Try it:
What lines below contain the string "first"? List them all.

Saved entries:
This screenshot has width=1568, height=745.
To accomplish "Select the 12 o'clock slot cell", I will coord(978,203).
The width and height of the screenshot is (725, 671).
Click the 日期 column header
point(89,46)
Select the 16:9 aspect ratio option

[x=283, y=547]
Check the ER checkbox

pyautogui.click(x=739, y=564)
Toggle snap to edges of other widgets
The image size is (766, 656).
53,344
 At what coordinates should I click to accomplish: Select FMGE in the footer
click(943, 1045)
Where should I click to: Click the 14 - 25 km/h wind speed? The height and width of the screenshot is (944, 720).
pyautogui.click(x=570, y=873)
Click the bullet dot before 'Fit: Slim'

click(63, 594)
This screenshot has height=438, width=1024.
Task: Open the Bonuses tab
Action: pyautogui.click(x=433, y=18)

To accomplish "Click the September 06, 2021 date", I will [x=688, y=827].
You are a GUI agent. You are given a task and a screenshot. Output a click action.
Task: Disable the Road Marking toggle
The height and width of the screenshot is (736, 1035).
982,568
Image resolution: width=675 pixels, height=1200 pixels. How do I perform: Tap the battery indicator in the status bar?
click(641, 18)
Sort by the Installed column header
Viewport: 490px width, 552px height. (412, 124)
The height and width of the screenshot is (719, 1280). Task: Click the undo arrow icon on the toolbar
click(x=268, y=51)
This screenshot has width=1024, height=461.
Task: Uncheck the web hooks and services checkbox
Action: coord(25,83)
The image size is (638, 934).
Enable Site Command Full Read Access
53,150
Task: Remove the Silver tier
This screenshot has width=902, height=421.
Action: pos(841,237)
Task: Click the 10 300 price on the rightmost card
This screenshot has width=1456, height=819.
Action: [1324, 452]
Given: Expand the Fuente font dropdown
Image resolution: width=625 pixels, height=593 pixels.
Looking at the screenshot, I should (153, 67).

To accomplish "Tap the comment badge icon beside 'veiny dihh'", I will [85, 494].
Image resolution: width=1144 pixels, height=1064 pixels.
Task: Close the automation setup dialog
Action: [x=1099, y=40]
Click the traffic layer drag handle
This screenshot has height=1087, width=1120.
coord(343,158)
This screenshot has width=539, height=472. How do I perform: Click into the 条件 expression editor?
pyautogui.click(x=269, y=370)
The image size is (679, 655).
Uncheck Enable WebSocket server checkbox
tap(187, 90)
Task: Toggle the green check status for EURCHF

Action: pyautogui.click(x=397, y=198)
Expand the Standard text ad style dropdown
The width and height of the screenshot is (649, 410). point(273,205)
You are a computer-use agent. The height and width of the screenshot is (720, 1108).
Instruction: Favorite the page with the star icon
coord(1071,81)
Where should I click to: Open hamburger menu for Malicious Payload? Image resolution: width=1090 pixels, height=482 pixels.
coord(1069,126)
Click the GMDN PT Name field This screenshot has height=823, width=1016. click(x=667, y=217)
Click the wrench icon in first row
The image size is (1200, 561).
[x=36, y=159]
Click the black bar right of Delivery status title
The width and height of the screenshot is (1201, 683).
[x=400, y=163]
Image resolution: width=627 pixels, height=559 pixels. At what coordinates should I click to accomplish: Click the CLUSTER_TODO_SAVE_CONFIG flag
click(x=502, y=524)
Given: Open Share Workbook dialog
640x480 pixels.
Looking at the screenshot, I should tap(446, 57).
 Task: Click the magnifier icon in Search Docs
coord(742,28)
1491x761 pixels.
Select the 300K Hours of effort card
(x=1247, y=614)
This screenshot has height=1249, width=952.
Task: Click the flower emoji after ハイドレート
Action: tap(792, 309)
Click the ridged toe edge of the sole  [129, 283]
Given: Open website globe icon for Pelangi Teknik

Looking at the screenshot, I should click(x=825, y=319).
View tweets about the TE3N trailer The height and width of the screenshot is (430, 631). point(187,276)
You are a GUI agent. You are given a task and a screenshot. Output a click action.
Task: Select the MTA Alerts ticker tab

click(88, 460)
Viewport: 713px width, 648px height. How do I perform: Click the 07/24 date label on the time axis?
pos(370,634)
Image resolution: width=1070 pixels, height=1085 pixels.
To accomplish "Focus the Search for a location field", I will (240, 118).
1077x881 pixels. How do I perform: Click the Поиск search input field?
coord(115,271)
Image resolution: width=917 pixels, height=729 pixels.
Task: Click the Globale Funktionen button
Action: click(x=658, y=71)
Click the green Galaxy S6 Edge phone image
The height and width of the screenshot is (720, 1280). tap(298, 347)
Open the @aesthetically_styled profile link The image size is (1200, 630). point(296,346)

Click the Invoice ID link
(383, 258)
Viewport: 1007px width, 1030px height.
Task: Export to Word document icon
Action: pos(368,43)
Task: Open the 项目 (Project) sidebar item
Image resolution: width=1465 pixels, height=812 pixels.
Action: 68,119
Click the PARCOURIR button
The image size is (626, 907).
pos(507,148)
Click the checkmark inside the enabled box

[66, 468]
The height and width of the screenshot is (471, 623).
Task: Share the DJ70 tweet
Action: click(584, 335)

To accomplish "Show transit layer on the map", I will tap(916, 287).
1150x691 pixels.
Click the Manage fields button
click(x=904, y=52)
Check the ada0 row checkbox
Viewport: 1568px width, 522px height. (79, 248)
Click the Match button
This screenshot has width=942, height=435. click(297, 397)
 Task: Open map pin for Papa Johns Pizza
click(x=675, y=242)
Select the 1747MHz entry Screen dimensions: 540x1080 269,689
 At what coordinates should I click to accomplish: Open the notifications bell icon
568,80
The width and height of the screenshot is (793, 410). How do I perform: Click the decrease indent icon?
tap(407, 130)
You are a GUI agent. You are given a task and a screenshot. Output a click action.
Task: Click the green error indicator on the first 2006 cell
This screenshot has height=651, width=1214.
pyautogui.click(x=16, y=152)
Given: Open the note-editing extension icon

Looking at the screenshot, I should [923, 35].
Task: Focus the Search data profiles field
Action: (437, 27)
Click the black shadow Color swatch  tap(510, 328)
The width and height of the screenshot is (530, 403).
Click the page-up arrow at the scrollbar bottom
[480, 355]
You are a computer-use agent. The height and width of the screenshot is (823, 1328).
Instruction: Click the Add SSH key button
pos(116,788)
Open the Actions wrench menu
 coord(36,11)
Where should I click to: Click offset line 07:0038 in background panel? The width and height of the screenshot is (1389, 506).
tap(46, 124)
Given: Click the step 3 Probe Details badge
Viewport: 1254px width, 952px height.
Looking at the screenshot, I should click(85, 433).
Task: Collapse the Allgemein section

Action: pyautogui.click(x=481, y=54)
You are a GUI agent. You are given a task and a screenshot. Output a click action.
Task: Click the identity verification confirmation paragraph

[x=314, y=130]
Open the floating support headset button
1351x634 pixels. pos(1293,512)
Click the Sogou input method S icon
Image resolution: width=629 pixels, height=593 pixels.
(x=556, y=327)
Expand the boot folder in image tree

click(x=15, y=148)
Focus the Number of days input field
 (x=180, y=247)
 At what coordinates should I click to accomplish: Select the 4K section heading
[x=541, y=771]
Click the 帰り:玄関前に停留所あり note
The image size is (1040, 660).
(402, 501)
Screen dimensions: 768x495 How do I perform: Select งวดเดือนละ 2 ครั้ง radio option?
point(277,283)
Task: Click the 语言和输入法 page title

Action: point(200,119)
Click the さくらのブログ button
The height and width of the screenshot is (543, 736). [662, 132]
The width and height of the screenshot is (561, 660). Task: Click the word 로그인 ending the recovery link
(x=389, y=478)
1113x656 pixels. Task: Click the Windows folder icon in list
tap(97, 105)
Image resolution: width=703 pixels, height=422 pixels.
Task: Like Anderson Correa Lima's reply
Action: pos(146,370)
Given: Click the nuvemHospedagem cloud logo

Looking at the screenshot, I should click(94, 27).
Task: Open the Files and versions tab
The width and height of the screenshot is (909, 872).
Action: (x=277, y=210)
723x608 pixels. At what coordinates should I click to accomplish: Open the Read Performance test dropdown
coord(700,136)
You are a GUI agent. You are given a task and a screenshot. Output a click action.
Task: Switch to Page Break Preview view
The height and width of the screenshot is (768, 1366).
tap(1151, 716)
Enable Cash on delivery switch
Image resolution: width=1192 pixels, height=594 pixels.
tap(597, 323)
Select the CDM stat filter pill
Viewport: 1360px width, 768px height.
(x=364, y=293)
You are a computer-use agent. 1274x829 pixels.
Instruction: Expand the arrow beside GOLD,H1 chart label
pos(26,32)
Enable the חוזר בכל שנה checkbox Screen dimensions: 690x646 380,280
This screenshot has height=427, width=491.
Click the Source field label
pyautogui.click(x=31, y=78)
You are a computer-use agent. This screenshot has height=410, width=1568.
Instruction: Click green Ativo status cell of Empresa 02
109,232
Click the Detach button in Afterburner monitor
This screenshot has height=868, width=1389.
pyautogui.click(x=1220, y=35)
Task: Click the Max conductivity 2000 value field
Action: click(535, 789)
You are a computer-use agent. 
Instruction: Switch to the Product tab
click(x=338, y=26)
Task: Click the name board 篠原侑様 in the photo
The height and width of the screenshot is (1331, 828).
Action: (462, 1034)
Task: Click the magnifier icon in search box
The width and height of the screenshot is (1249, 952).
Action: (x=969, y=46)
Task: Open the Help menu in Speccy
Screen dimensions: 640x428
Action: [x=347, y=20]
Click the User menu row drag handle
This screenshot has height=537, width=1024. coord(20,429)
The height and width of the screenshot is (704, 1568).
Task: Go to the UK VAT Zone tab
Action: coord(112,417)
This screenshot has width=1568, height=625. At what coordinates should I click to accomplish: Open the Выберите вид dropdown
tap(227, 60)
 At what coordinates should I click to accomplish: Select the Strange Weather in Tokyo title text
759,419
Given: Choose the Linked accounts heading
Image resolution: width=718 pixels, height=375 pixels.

Exercise answer:
Click the wrench icon in first row
Task: Click the green error indicator on the first 2006 cell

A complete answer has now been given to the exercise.